Directions =>
Answer these questions using the passage on classifying days by urban activity:
1. On which two days of the week does the mixing of minor and larger urban activity mainly occur?
2. Which letters denote "workday" and "not workday"?
3. In a week with a Friday holiday, what position in week is assigned to the Thursday before it?

AZEVEDO (2002) argues that in the case of the classification of the records per day of week, there is the inconvenience of mixing days of minor urban activity with days of larger urban activity, mainly on Mondays and Fridays ("false holiday" and "true holiday" represents more than 10% these days of week). The average values of precipitation do not show if there is an increase in the frequency and intensity of rainfalls. There is the advantage that seven classes have the same number of samples, facilitating comparisons, mainly in extreme cases. The classification into "workdays" and "not workdays" does not allow directly weekly rhythm characterization. The separation of each day, from Sunday to Saturday, into "workday" or not, results in incomparable classes because of the sampling disparity. Finally, it is possible that the increment or reduction in urban activity on a day depends on the previous day and on the next day also. It is not absurd to say that what is going to happen on the day after interferes on the day at issue, especially because one of characteristics of the human activity is teleology. For example, in RMSP there is a considerable increase on traffic jams in the afternoon and evening of a Thursday that precedes a Friday holiday. Considering this hypothesis, the author elaborated a method to disintegrate "workdays" and "not workdays" in a major number of classes, compatible with the characterization of a weekly rhythm. He proceeded calling the classification of a day as "position in week" and using the notation U for "workday" and N for "not workday". Considering the position in week, there would be eight arrangement possibilities in a three days sequence. However, just six of these sequences, or positions in week, really are significant. In this order represent the rhythm of the relative intensity of the urban activity: NNN, NNU, NUU, UUU, UUN, UNN. The advantage of this classification system is that the "true holiday" and "false holiday" are aggregate with typical days to them related. For example, in a week in which Friday is holiday. The position in week of the previous Thursday is UUN, grouped with Fridays of the normal weeks. The position of Friday in this case is UNN, grouped with Saturdays of the normal weeks. Saturday, then it grouped in a class that does not occur in the normal weeks (NNN - "not workday" preceded and followed by "not workdays"), but that is relatively frequent.

Data listing =>
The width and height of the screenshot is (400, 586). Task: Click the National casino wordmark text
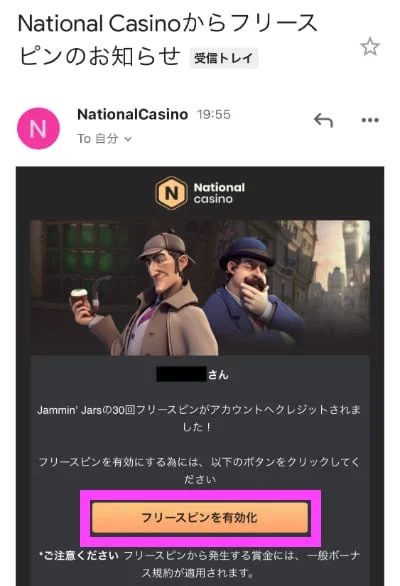[x=219, y=193]
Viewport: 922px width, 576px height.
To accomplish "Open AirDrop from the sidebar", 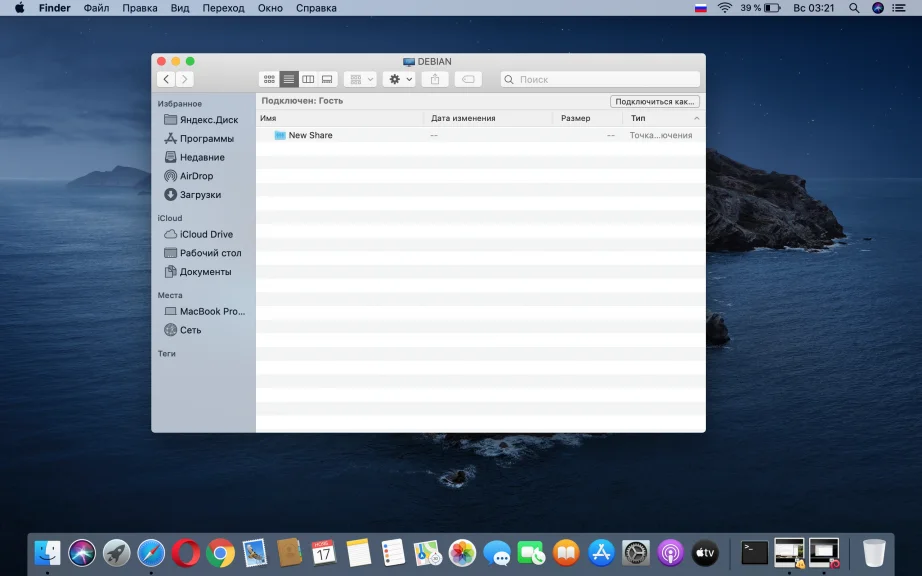I will (196, 176).
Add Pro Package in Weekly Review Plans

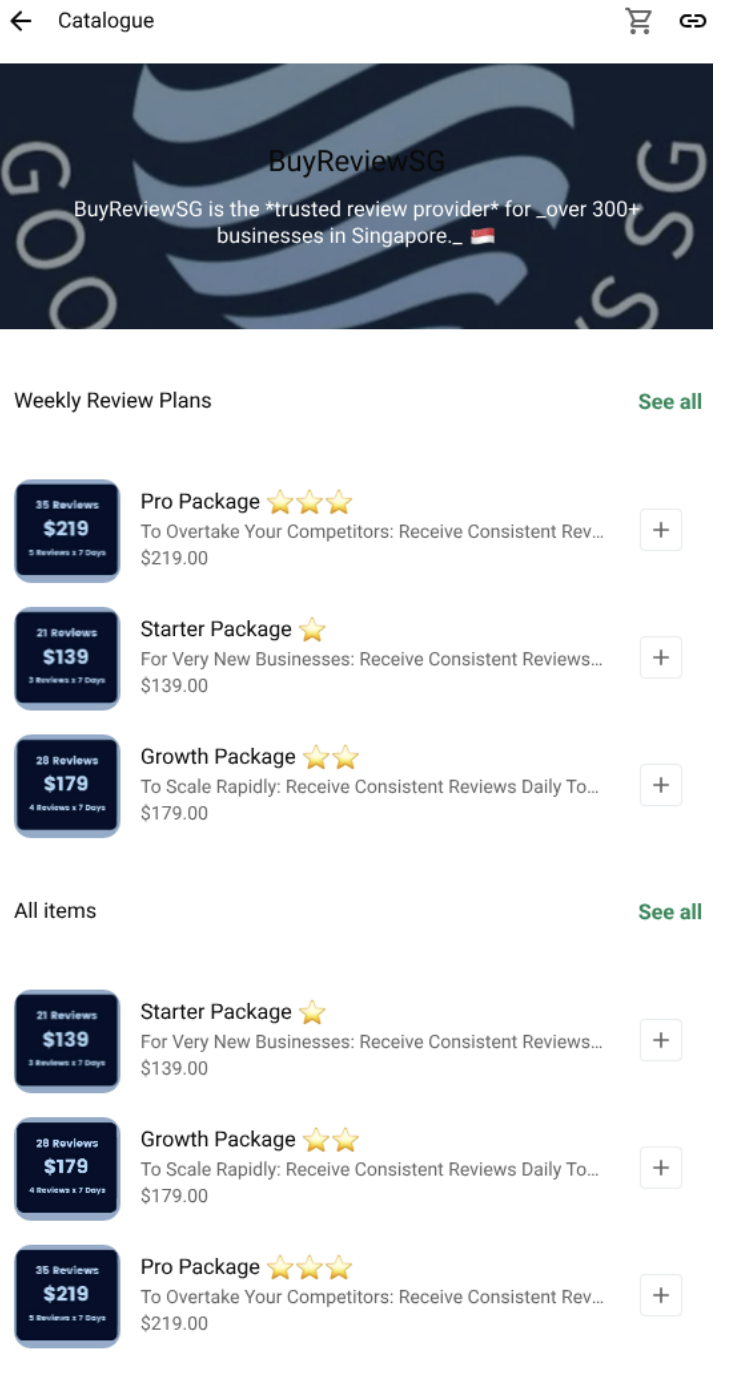tap(661, 530)
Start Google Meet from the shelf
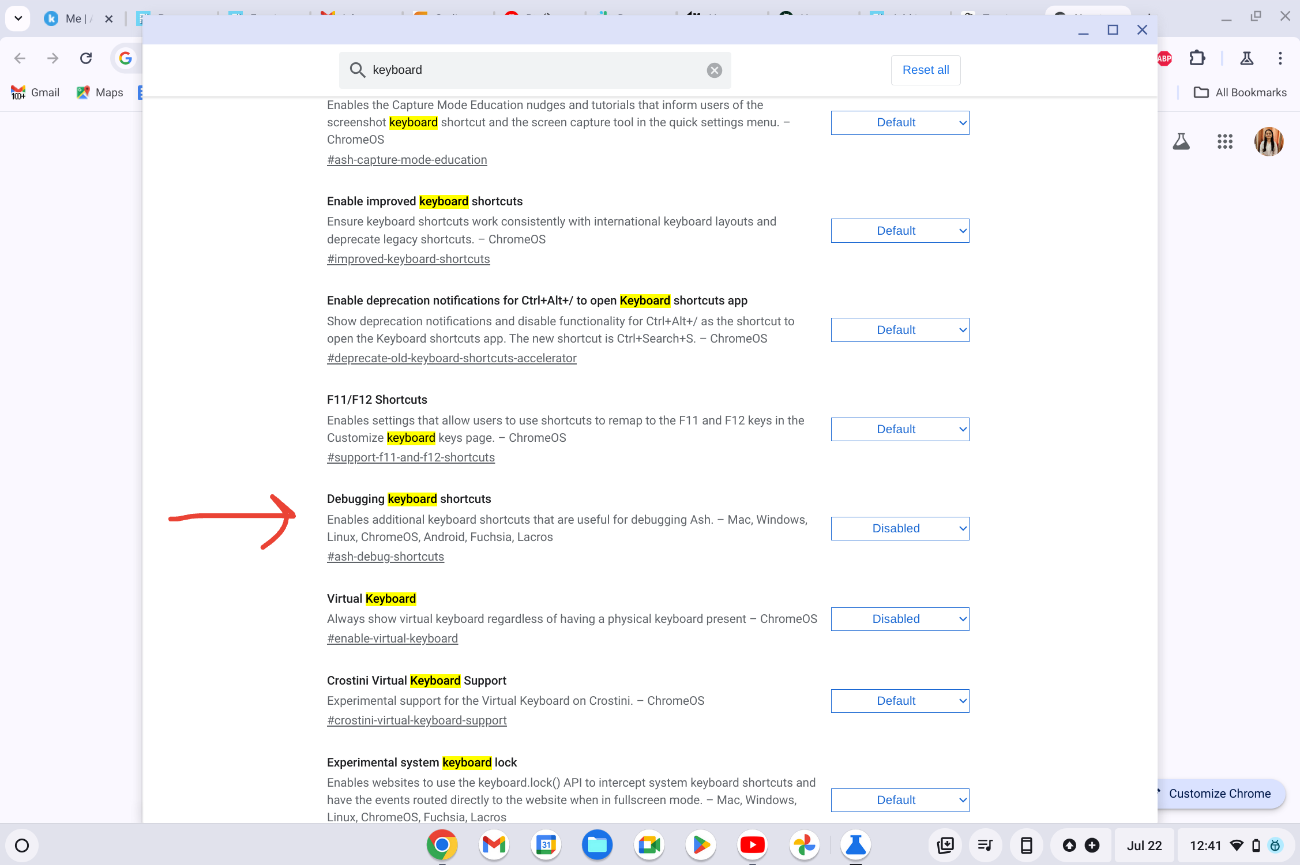Screen dimensions: 1300x865 (x=649, y=845)
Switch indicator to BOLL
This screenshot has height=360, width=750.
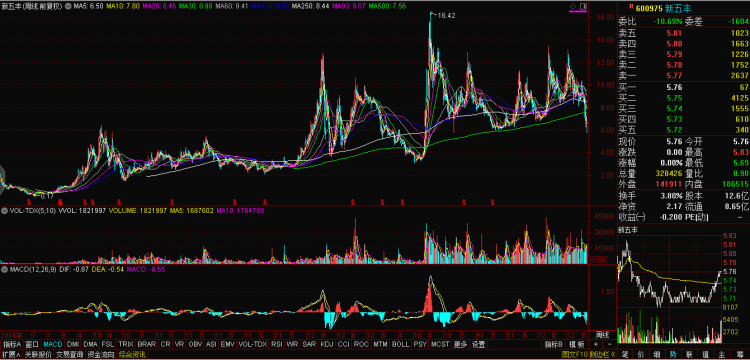click(400, 344)
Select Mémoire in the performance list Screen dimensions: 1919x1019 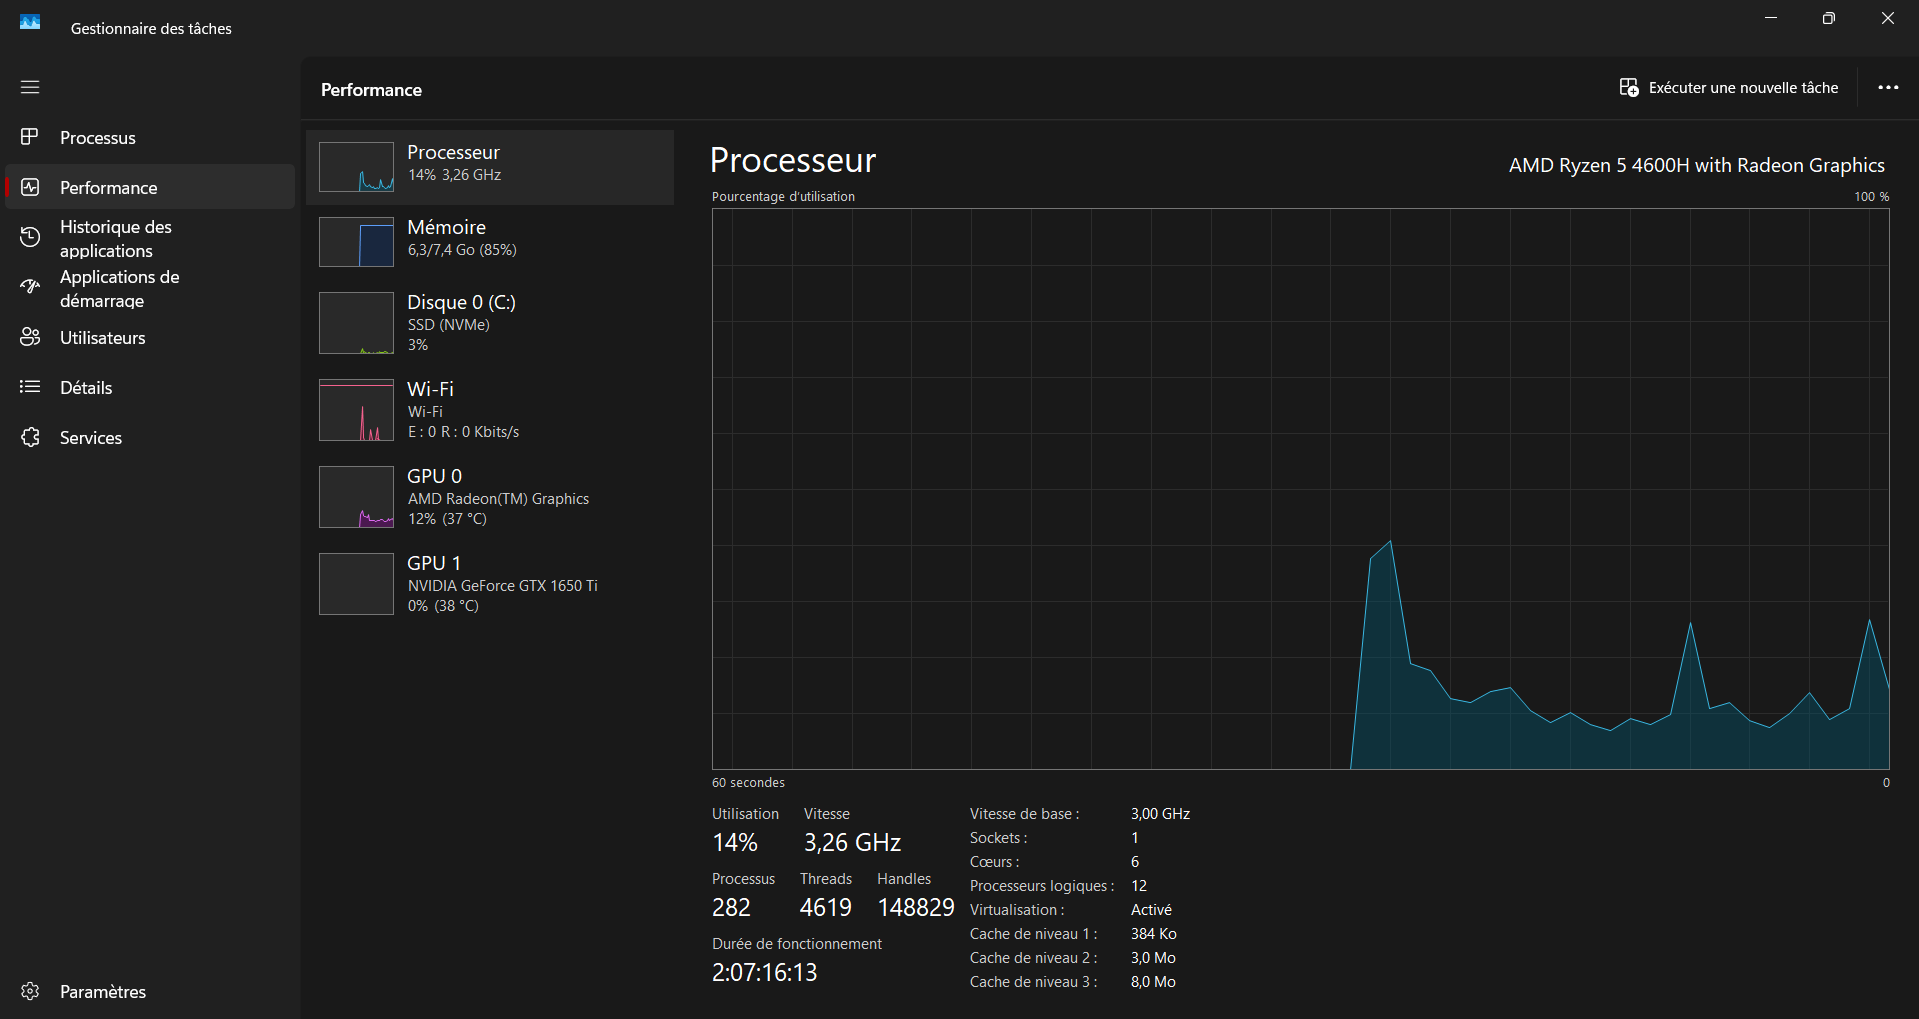[x=490, y=240]
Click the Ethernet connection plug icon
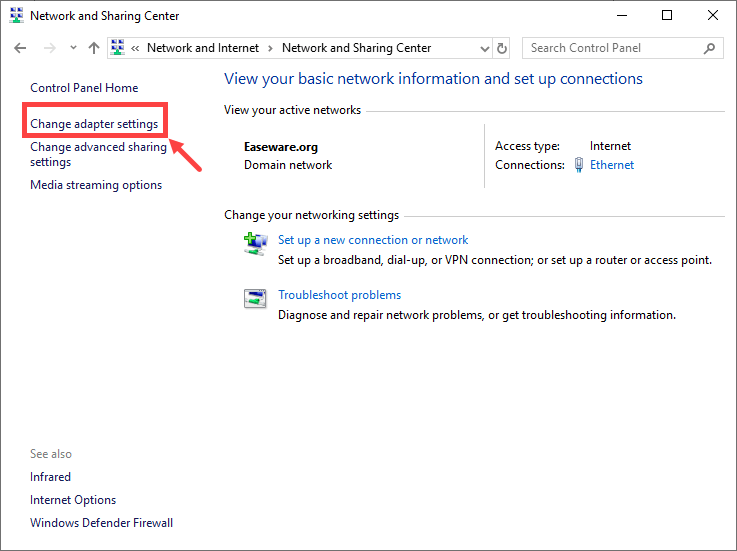The width and height of the screenshot is (737, 551). [x=579, y=165]
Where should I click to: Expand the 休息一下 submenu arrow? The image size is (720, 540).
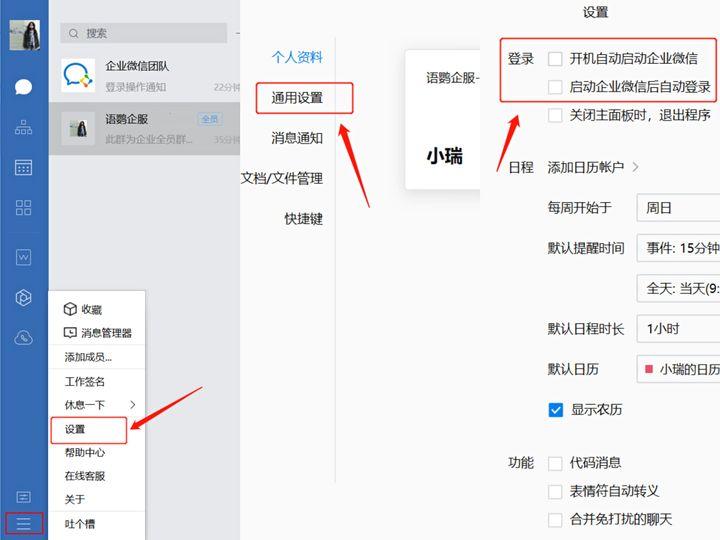tap(133, 405)
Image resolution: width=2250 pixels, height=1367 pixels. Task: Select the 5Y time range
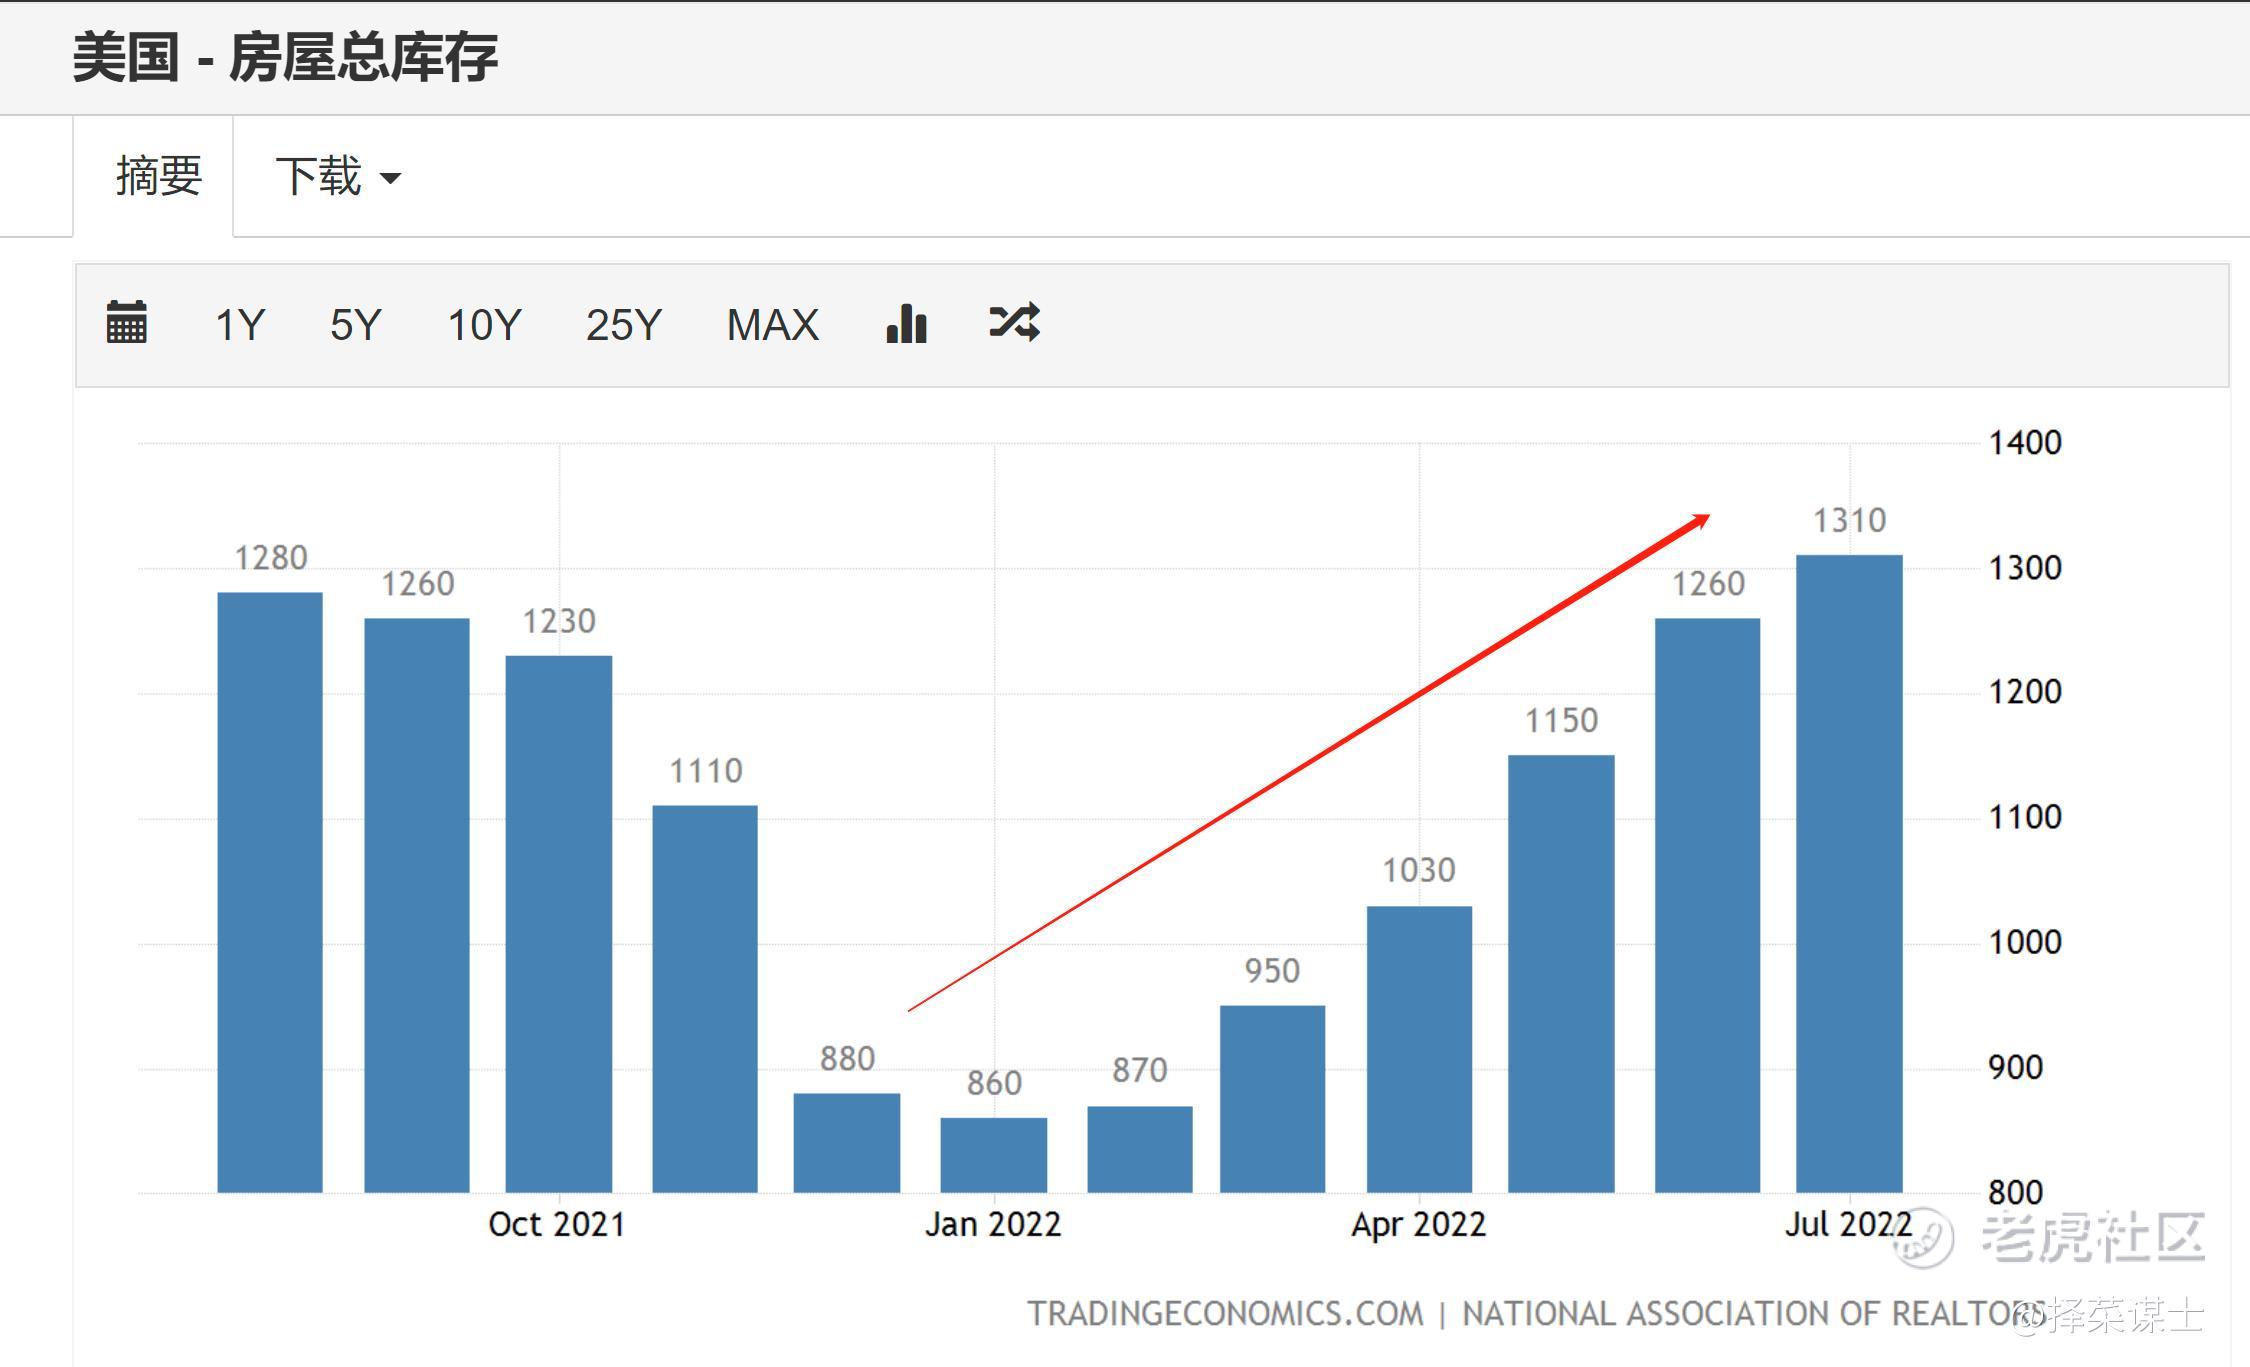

Solution for this task =>
1. Mondays and Fridays
2. U for "workday" and N for "not workday"
3. UUN